What makes them special is flexibility. Most Ashes can be freely swapped between compatible weapons, meaning you’re never locked into a playstyle just because of a weapon drop. Experimentation is encouraged, and the game actively rewards players who adapt their Ashes to specific enemy movesets and arenas.
How Equipping and Swapping Ashes of War Works
Ashes of War are applied at Sites of Grace, not blacksmiths, making them easy to swap between attempts without wasting resources. As long as the weapon type supports the Ash, you can equip it instantly and test it in the field. Removing or changing an Ash has no penalty, which makes mid-game experimentation both safe and smart.
There’s also a priority system at play. If you’re dual-wielding or using a shield, the Ash assigned to your main-hand weapon may be overridden unless your off-hand has the No Skill property. Understanding this interaction prevents accidental inputs and ensures you’re triggering the skill you actually built around.
Affinities, Scaling, and Stat Optimization
Ashes of War don’t just change skills; they redefine how a weapon scales. Applying an Ash allows you to choose an affinity, such as Strength-focused Heavy, Dexterity-based Keen, or hybrid options like Quality, Magic, or Flame Art. This directly alters stat scaling and damage types, letting one weapon serve entirely different builds.
This is where Ashes of War quietly become the most important build tool in the game. You can push a weapon toward your primary stat early, long before upgrade materials or high-tier gear are available. For new players, this means smoother progression. For veterans, it enables precise min-maxing and early access to endgame-level efficiency.

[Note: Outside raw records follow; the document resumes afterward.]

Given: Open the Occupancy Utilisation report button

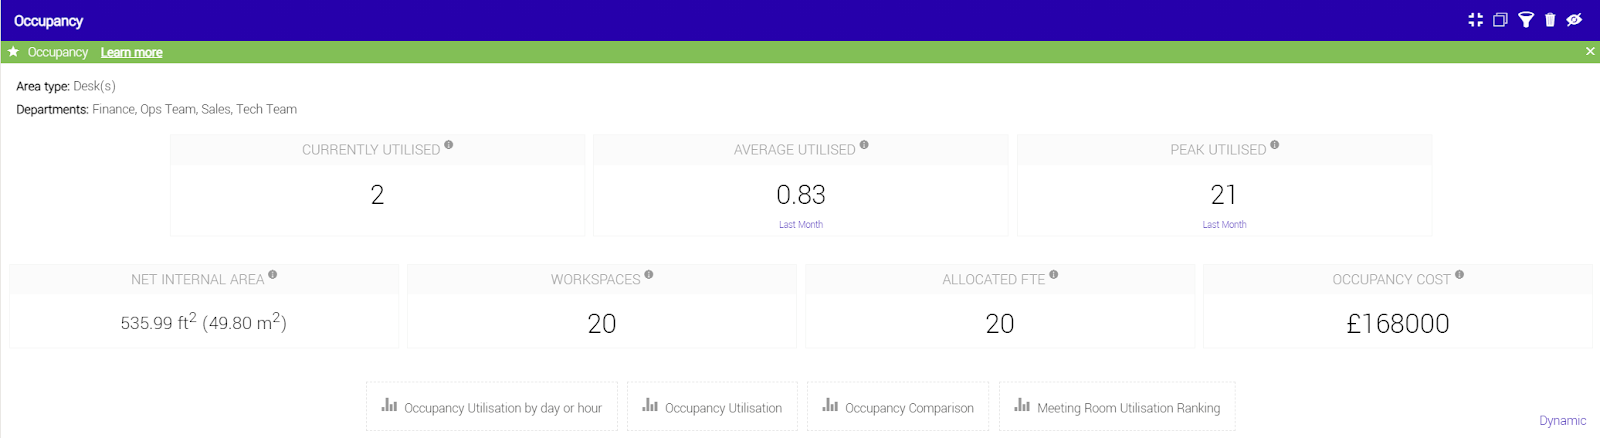Looking at the screenshot, I should click(x=712, y=407).
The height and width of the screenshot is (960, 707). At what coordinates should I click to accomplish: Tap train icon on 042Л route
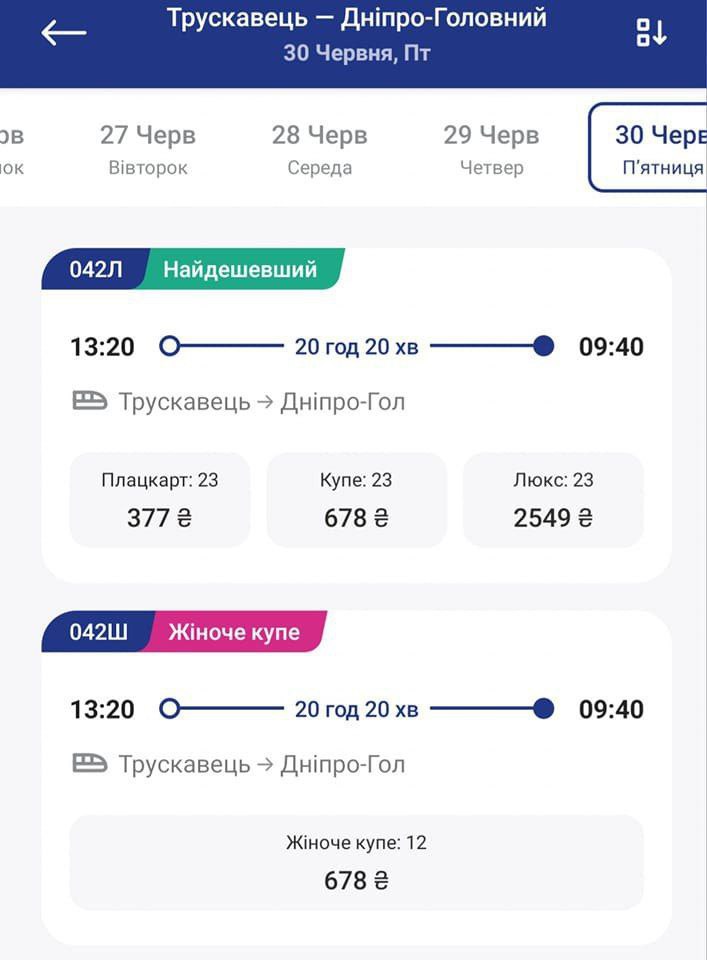pyautogui.click(x=90, y=401)
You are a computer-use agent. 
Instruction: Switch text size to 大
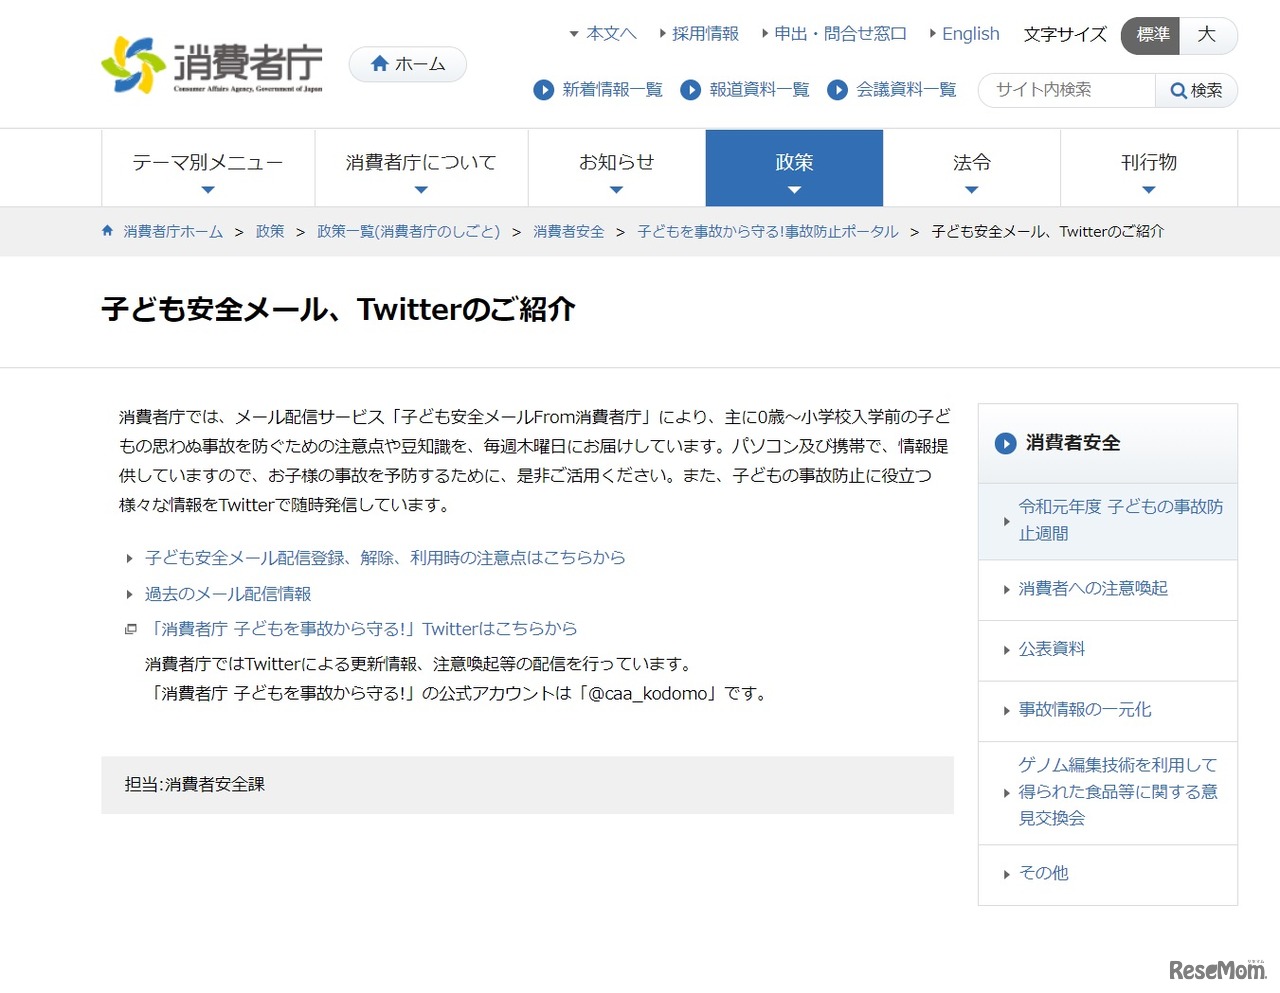pos(1208,35)
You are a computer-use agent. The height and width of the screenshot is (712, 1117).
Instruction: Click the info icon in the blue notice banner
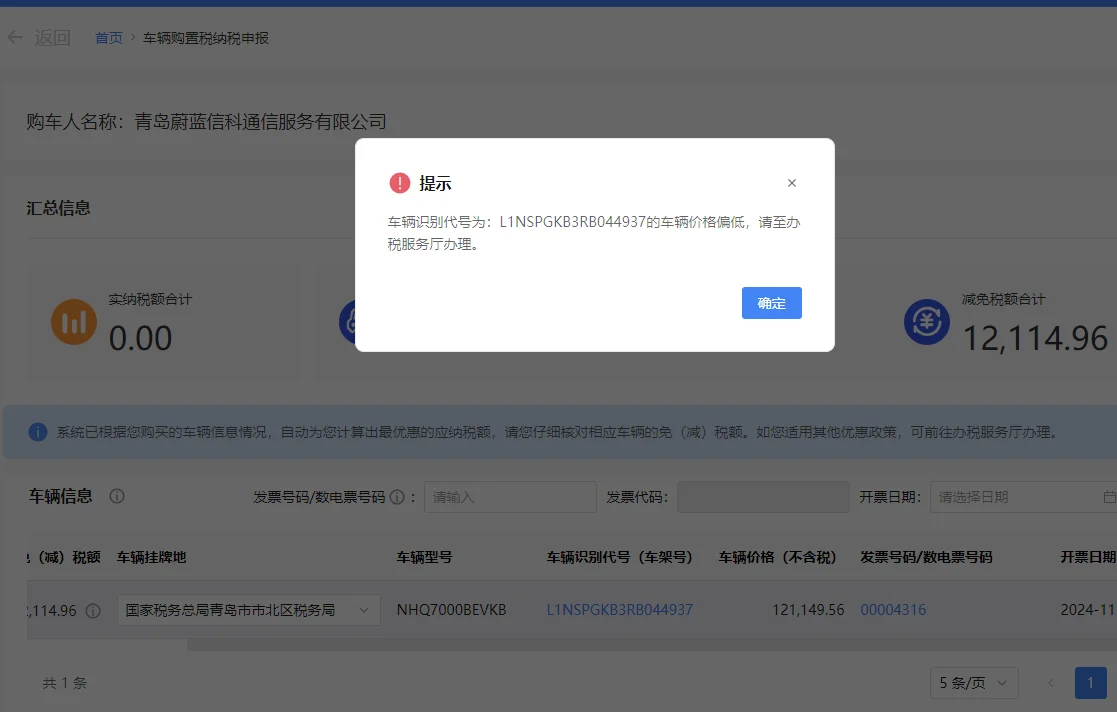38,432
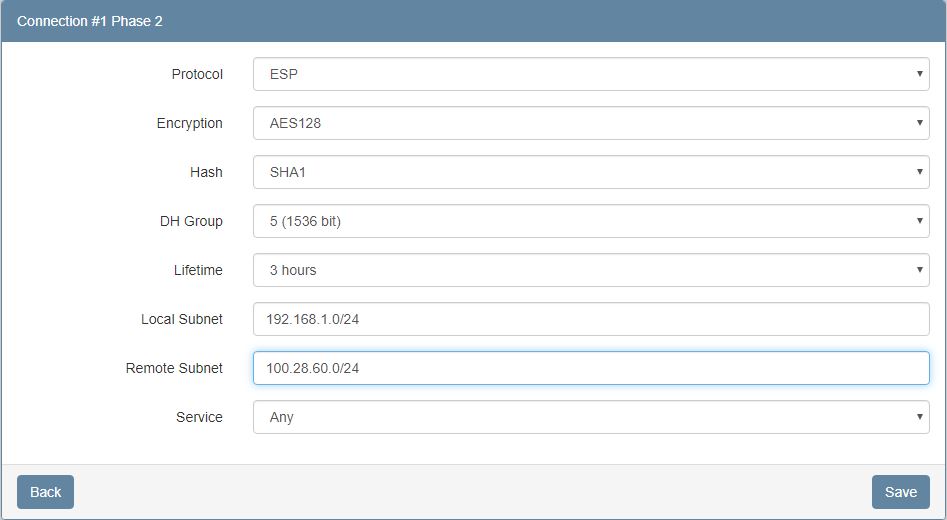Screen dimensions: 947x520
Task: Expand the Service dropdown set to Any
Action: tap(590, 417)
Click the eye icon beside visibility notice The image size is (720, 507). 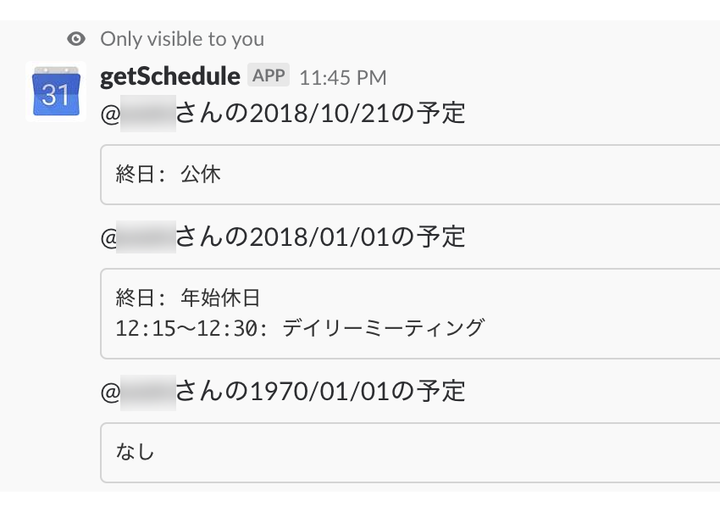[76, 39]
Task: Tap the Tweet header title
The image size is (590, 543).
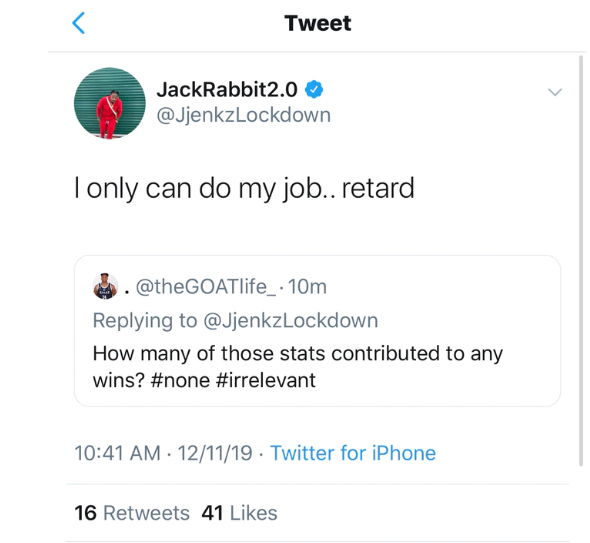Action: click(318, 23)
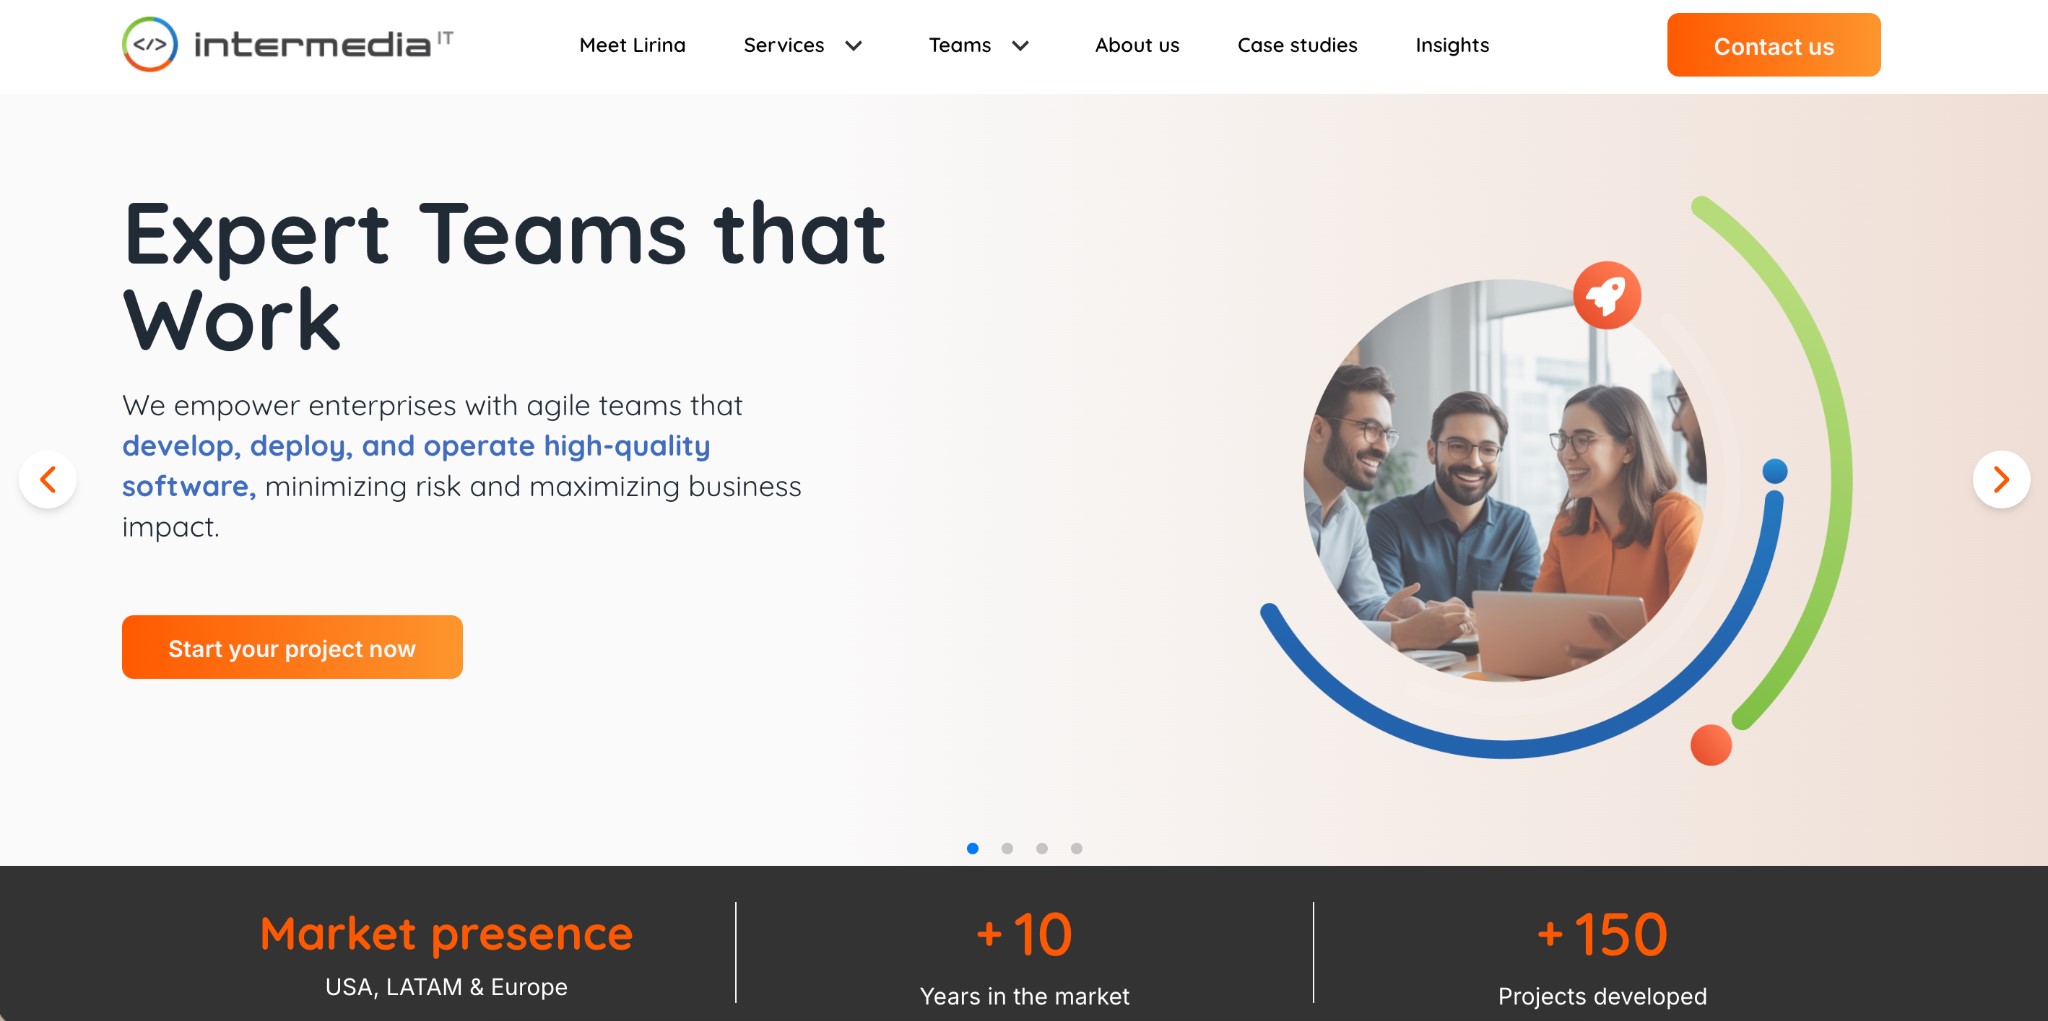Select the second carousel dot
2048x1021 pixels.
(1008, 848)
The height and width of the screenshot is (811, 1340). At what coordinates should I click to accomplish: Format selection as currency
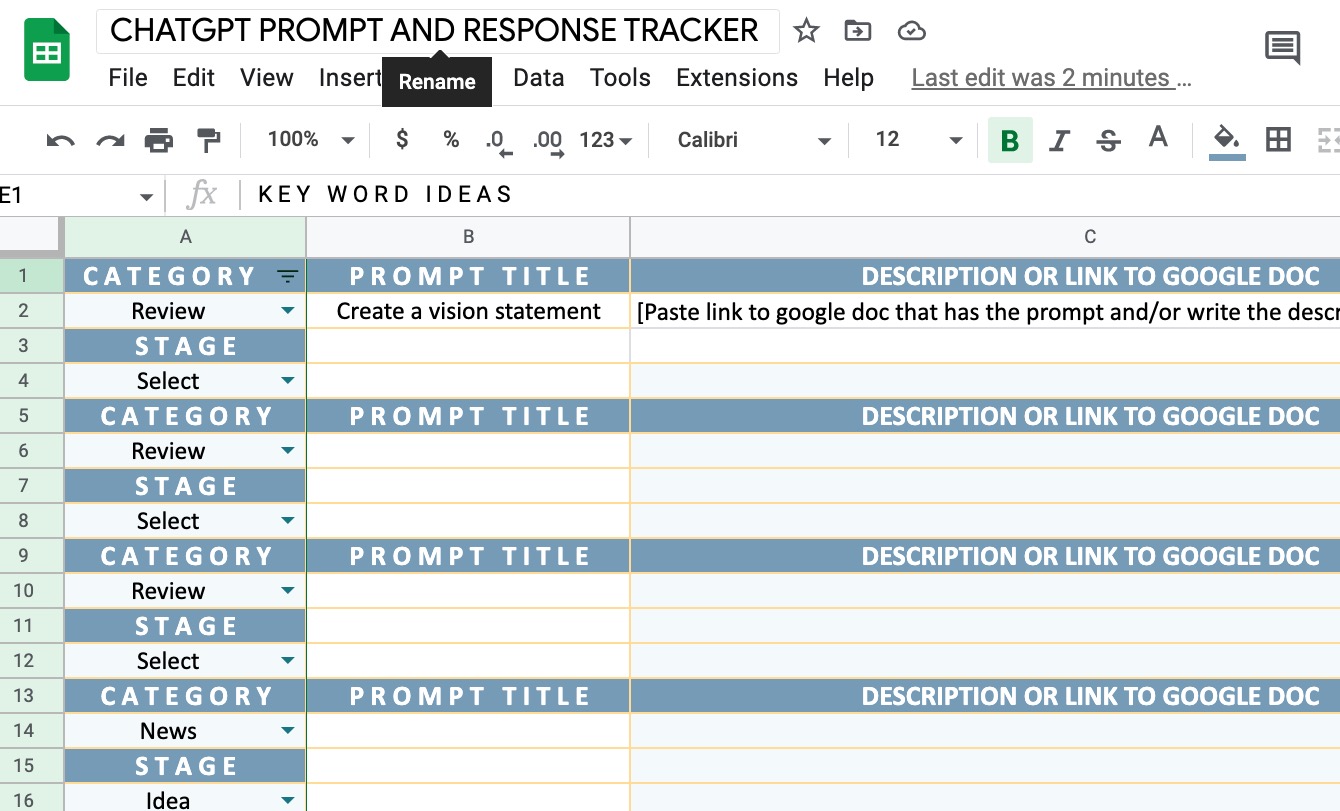[x=401, y=139]
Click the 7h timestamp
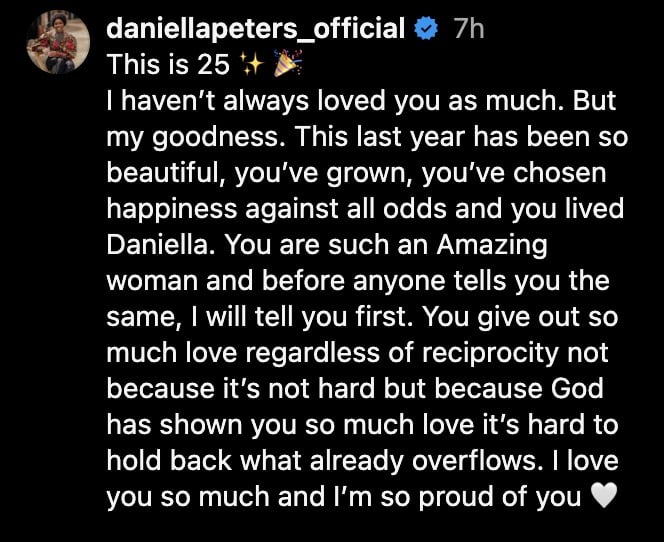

Why Ashes of War Define Elden Ring’s Combat
Every enemy in Elden Ring tests spacing, timing, and adaptability, and Ashes of War are how you answer those tests. Facing shielded enemies? Guard-breaking Ashes open them up. Struggling with fast bosses? Mobility-focused skills let you control distance and bait attacks. The right Ash can compensate for weaknesses in skill, gear, or stat spread.
More importantly, Ashes of War let you play Elden Ring your way. Whether you prefer methodical spacing, aggressive trades, or hit-and-run tactics, this system ensures your weapon matches your instincts. Mastering Ashes of War isn’t optional for efficient combat; it’s the line between surviving encounters and dominating them.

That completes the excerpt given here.